Toplantıda şubeler adına konuşmayı ise Belediye-İş İstanbul 2 No’lu Şube Başkanı Hasan Gülüm yaptı. Saldırıların nereden geldiği konusunda hemfikir olduklarını ancak bunlardan daha çok bunlara nasıl karşı durulması gerektiğinin görülmesinin önemine değinen Gülüm, Yunanistan’a, Tunus’a.
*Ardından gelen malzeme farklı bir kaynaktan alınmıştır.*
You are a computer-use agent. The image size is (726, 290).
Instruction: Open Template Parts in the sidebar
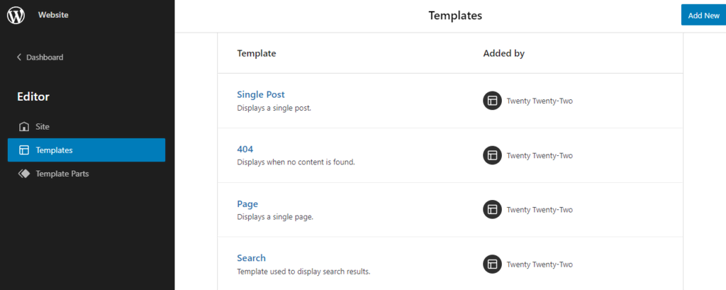click(x=86, y=174)
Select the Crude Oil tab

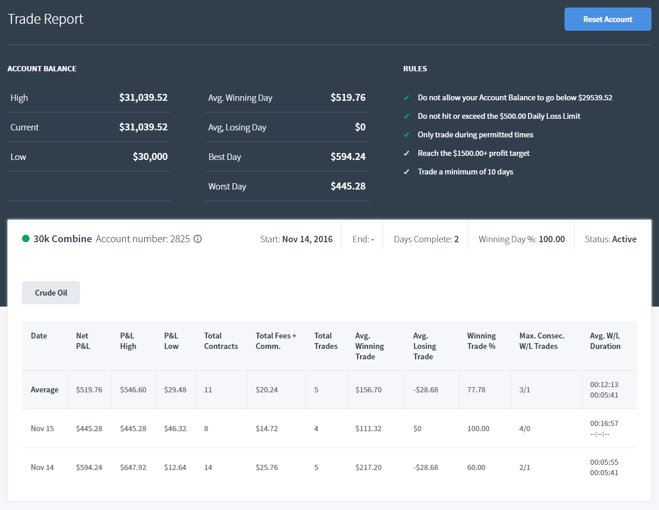coord(51,293)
Mısır’a, TEKEL’e, Savranoğlu’na bakıldığında umudun nerede olduğunun görüleceğini ifade etti.

Demokrasi sorununa ve Kürt halkının mücadelesine dikkat çeken Gülüm, 8 Aralık’ta Türk-İş Genel Kurulu’na işçilerle beraber gitme talebini dile getirdi.

“İşçiler birleşin iktidara yerleşin!”, “Yönetim gidecek Türk-İş gelişecek!”, “Kumlu gidecek başka yolu yok!”, “Zafer direnen emekçinin olacak!” sloganlarının atıldığı genel kurulun son bölümünde ise toplantının sonuç bildirgesi okundu. Bildirgeyi okuyan Ayçin, Türk-İş Genel Kurulu’na işçilerle gitme talebine ilişkin olumlu bir mesaj verdi.

 

Toplantıdan notlar:

- Toplantı boyunca platfom görevlileri tarafından attırılan sloganlara canlı biçimde eşlik edildi.
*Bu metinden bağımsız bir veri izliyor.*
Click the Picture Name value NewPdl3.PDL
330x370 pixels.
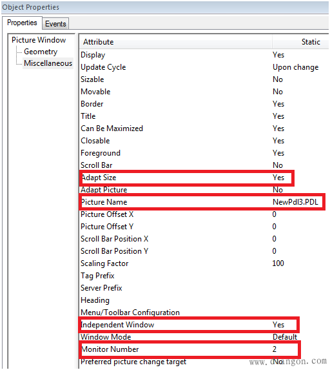pyautogui.click(x=295, y=202)
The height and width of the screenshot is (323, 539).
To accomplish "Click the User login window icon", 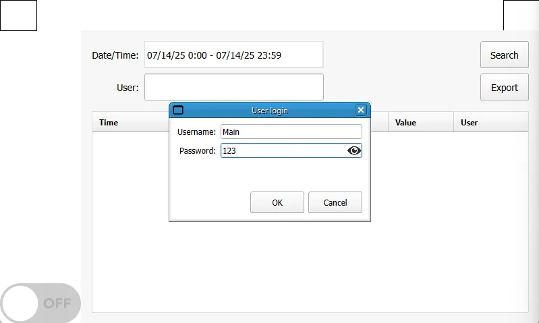I will pos(178,110).
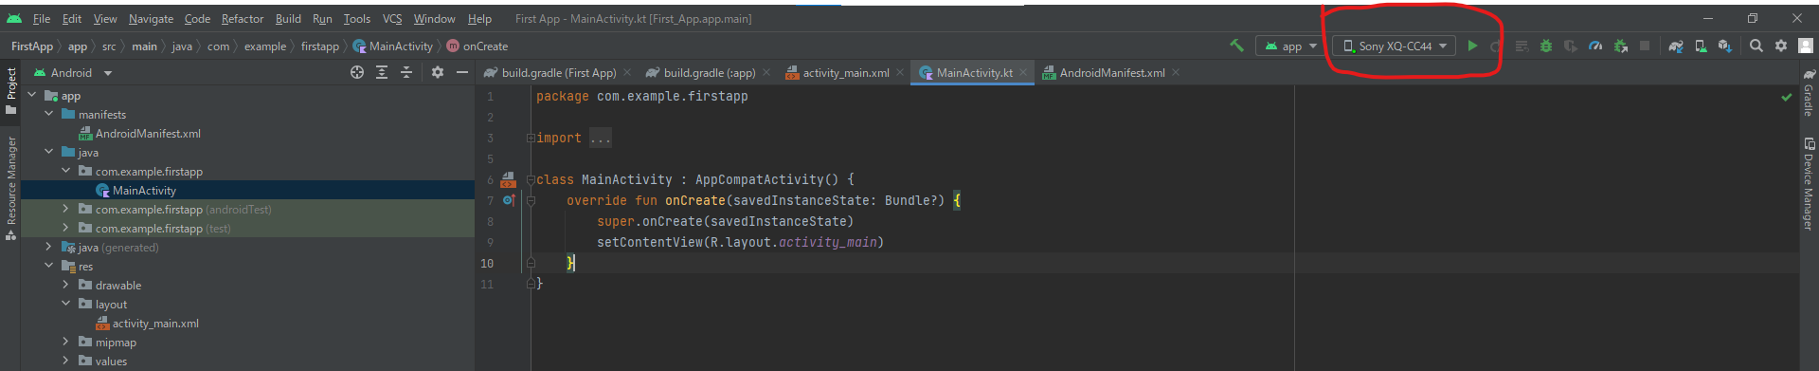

- Sendikal Güç Birliği Platformu Kadınları da toplantıda yer aldılar. Platform çatısı altındaki çeşitli sendikalardan kadın üyeler, 25 Kasım Kadına Yönelik Şiddete Karşı Uluslarrası Mücadele Günü’nde kadına yönelik şiddete dikkat çektiler. “Kadınlar burada Kumlu nerede!” sloganını attılar.

- Deri-İş üyesi Kampana Deri işçileri de toplantı salonunun en önünde yer alarak direnişlerini toplantıya taşıdılar. İşçiler, “Türk-İş uyuma direnişlerine sahip çık” dövizleri açtılar.

- Toplantıya, T. Harb-İş, Petrol-İş ve Belediye-İş’in eski genel başkanları da katıldı.

- Toplantıda, tutuklu gazetecilerle dayanışma mesajları da verildi.

- Toplantıda konuşmak için divana başvuru yapan 11 kişinin kürsüden söz alması zaman sorunu gerekçe gösterilerek iptal edildi.
- Salondan en büyük alkışı Silivri Cezaevi’ndeki Ergenekon tutuklularından gelen mesajların alması dikkat çekti.